Kishindo aujourd’hui

En franchissant les doubles clôtures électrifiées de la réserve, j'ai ressenti cette étrange sensation qu'éprouvent les cinéastes en pénétrant sur un plateau de tournage : une réalité construite, magnifique mais artificielle. Ces barrières massives sont à la fois rassurantes et troublantes. Elles disent clairement : « Ici, rien ne peut s'échapper. La nature africaine est sécurisée. »

Ce qui était une critique virulente du projet trouve ici sa réponse architecturale. Les tigres ne sont pas une menace pour le Karoo. Ils ne peuvent pas l'être. Cette certitude change tout le regard qu'on porte sur l'expérience.

En roulant en 4x4 à travers les enclos immenses, somptueux, sauvages, j'ai observé des animaux réellement libres dans leurs mouvements. Les tigres que nous avons suivis et photographiés bougeaient avec l'assurance de prédateurs en possession de leur territoire. Ils ne se déplaçaient pas nerveusement. Ils ne cherchaient pas les clôtures.

Mais une question lancinante s'impose : Savent-ils qu'ils sont enfermés ?

Un écosystème complet ne tourne jamais en boucle fermée sans conséquences. Ils vivent dans une bulle écologique qui fonctionne, mais c'est une bulle.

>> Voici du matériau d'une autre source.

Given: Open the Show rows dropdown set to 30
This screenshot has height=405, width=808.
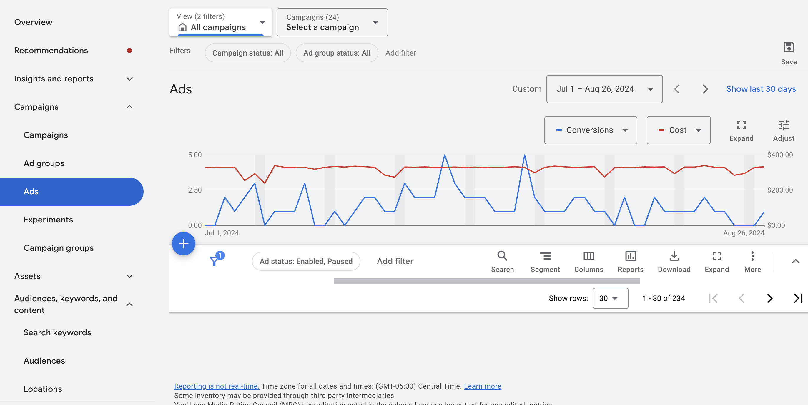Looking at the screenshot, I should click(610, 298).
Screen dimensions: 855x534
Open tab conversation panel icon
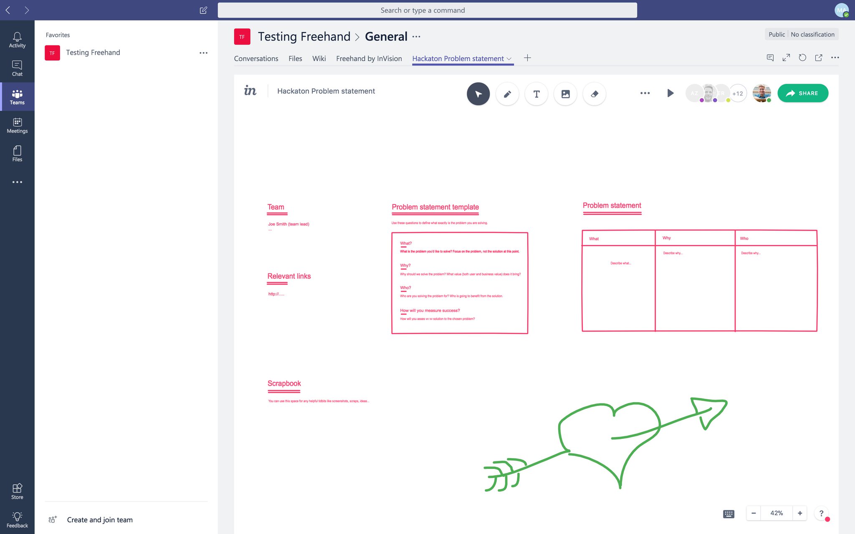pos(770,58)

Et les tigres ? Ils ont retrouvé l'instinct de chasse, certainement. C’est la quatrième génération et ils sont tous nés ici.

 

Varty a posé la bonne question au bon moment. Les années 1990, c'était le moment où les zoos s'effondraient sous le poids de leurs tigres en captivité. Des cirques fermaient. Des collections privées se dissolvaient. Entre la cage et la mort, il y avait un vide.

Sur le terrain, en voyant ces onze tigres dans le Karoo, on comprend viscéralement l'urgence morale de cette époque : que faire d'un animal qui ne sait pas chasser mais qui a l'instinct de prédateur ? Le condamner à 20 ans de captivité ? L'euthanasier ? Ces options semblaient et semblent toujours, profondément injustes.

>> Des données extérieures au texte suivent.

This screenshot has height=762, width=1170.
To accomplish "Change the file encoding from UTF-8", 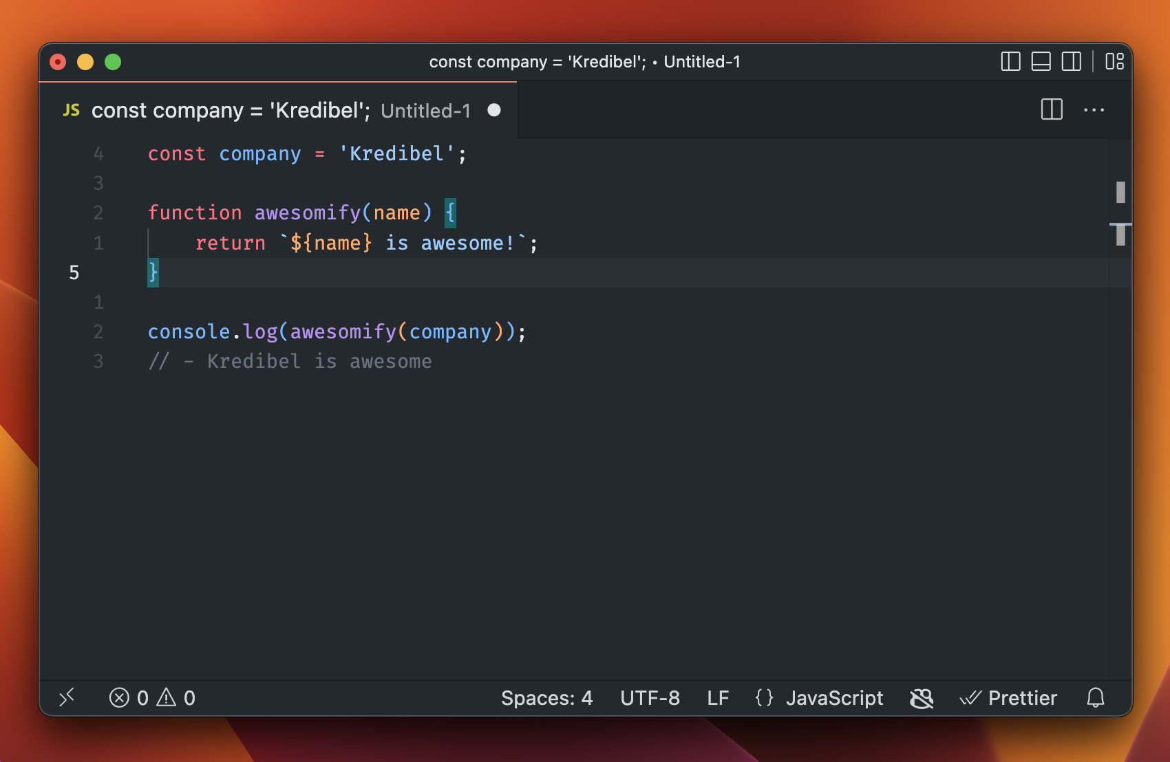I will [650, 697].

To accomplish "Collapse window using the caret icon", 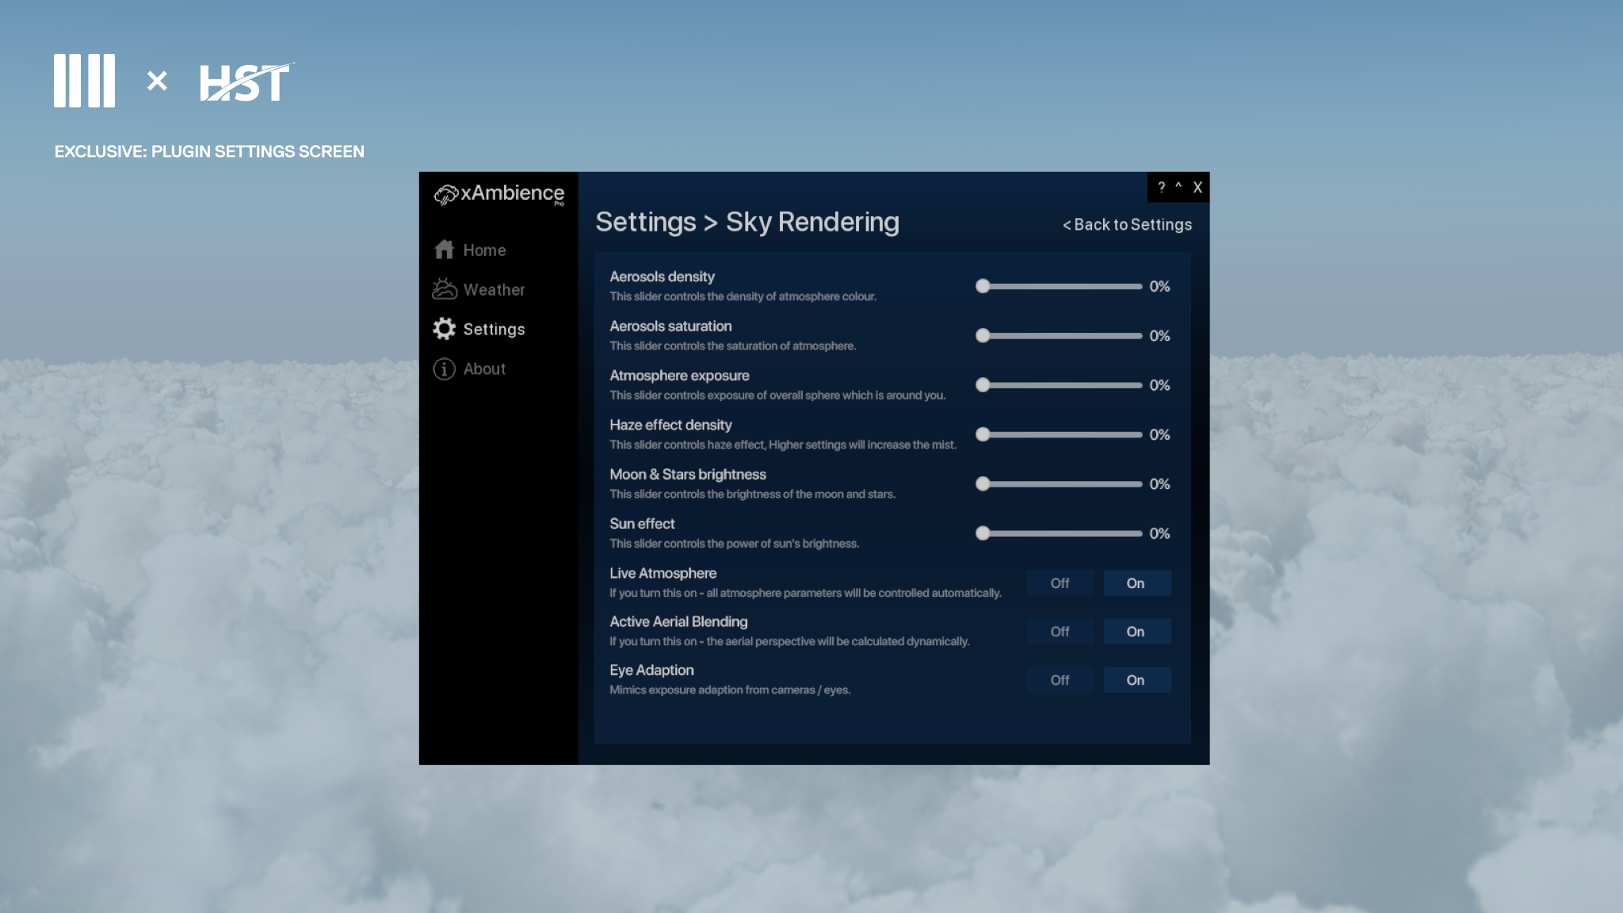I will point(1178,187).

Varty a choisi une troisième voie. C'est difficile de le critiquer trop violemment pour cela.

 

Mais il faut le dire franchement : il y a du narcissisme dans ce projet où John Varty a pu réaliser son fantasme de cinéaste : créer la nature selon son rêve.

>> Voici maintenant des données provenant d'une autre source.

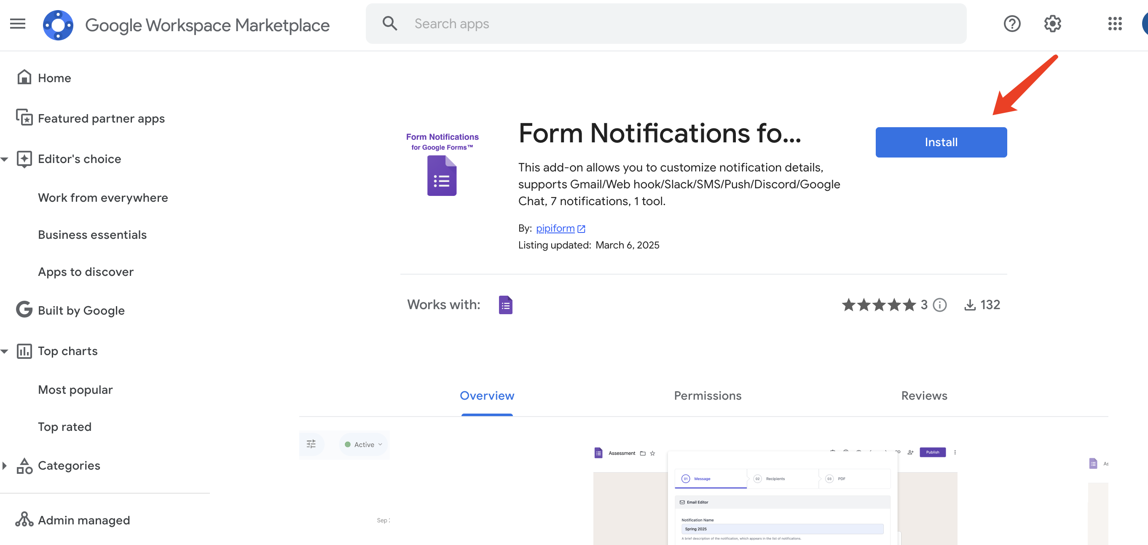Switch to the Permissions tab
Screen dimensions: 1148x545
point(707,395)
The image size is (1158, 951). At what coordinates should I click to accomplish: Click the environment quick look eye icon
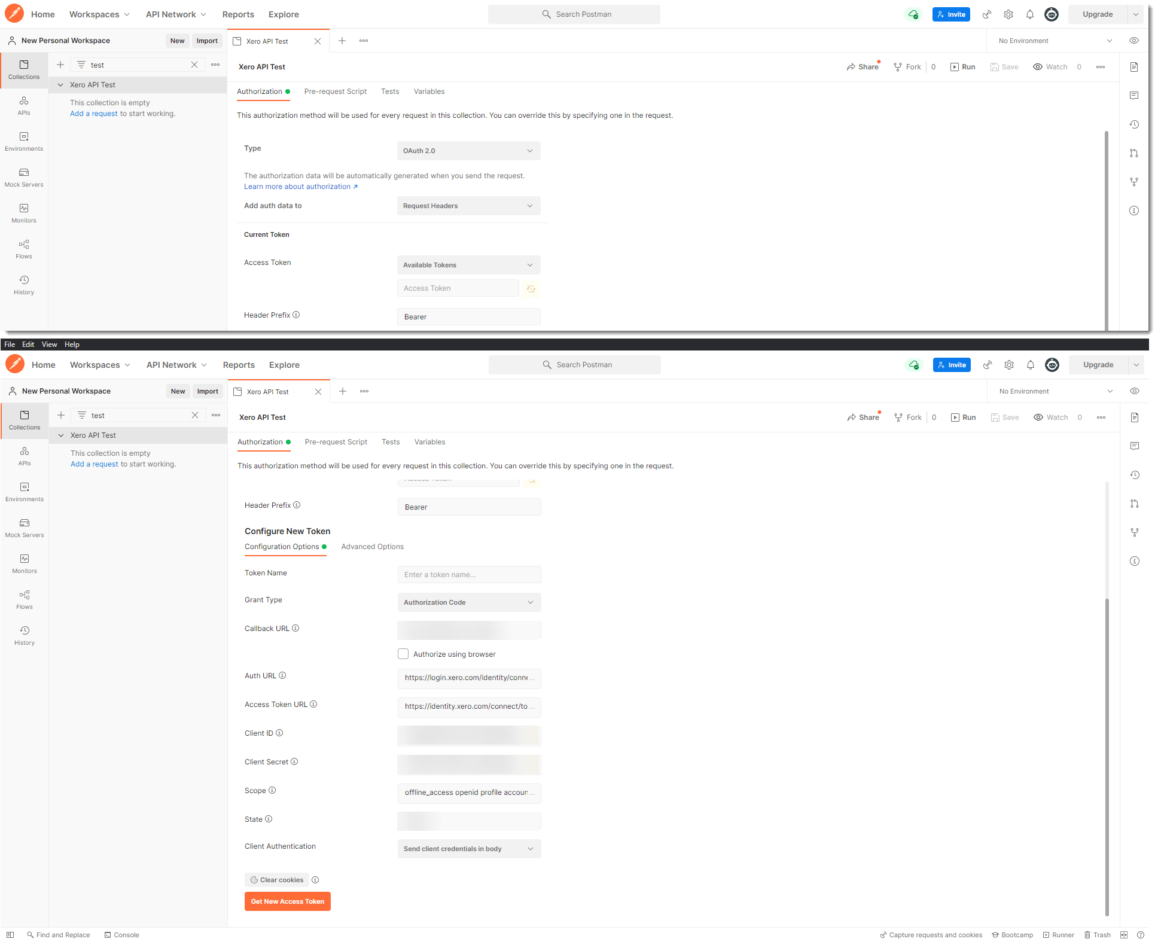tap(1135, 391)
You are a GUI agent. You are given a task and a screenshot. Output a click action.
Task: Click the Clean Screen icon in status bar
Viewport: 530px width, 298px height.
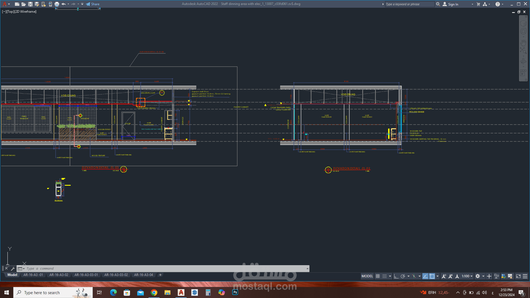518,276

Les documentaires qu'il a tournés, les publicités que la réserve génère, l'aura mythique qui entoure le projet, tout cela a contribué à faire de Tiger Canyon un œuvre d'art personnel autant qu'une initiative de conservation. Ce n'est pas nécessairement répréhensible. Mais c'est réel. Et il faut le nommer. D’ailleurs, en changeant le nom de la réserve pour Kishindo, en s’impliquant dans un projet global de sauvegarde des guépards, les nouveaux managers de la réserve veulent changer cette image et ancrer la réserve dans l’écosystème africain.

 


A l’issue des ces journées dans la réserve, des questions se posent, et en particulier son intérêt réel pour la sauvegarde des tigres. Voici ma réponse : Tiger Canyon ne sauve pas les tigres. Mais il sauve certains tigres.

 

En effet, le projet ne restaure pas les habitats asiatiques, ne crée pas une population reproductrice viable au sens génétique strict, n'offre pas une solution à l'extinction des tigres en nature et n'est pas transférable : on ne peut pas créer une réserve Tiger Canyon dans chaque pays.

Mais, il sauve les individus de l'euthanasie ou de la dégénérescence en cage. Il a démontré que les tigres peuvent retrouver des comportements sauvages en quelques générations. Il pose la question : est-ce qu'une captivité élégante et spacieuse est éthiquement différente d'une cage ? (Réponse : oui, profondément.) Il crée un modèle qui pourrait inspirer d'autres projets avec d'autres espèces. Et c’est réellement un paradis pour les photographes.